This exercise calls for every line of the listing below that contains the word "computer".

◇ ◇ ◇ ◇

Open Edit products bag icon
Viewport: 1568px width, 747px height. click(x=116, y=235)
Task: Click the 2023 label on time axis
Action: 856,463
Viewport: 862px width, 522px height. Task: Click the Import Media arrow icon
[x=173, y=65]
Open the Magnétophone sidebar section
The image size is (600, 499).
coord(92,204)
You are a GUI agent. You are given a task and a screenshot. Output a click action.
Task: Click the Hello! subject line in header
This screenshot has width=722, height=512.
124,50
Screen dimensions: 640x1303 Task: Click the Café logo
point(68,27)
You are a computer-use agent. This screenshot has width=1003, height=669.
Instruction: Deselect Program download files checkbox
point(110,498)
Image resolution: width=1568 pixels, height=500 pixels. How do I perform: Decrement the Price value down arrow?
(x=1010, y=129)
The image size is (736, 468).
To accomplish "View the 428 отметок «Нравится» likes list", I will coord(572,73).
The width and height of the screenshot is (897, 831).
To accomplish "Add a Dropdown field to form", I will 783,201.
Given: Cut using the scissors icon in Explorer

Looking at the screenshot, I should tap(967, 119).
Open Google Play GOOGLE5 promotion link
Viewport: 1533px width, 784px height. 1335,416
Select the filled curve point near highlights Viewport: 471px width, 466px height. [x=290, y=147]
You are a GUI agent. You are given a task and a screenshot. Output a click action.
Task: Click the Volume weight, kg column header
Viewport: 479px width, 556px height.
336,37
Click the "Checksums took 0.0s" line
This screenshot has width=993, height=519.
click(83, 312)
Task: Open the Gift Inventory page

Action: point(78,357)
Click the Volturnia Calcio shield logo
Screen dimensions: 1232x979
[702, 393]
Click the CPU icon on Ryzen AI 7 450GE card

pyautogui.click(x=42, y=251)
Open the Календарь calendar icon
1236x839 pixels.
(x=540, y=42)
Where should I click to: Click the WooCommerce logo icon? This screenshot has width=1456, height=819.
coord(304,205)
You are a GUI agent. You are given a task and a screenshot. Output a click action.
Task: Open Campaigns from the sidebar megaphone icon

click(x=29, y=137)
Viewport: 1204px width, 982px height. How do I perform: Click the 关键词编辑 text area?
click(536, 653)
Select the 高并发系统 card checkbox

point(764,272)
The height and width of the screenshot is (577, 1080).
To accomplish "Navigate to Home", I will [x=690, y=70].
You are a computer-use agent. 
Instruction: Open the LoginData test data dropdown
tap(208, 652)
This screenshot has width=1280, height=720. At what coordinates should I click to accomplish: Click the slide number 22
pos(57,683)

◇ ◇ ◇ ◇

Task result →
You are a computer-use agent. This screenshot has width=1003, height=669.
You are a computer-use agent. 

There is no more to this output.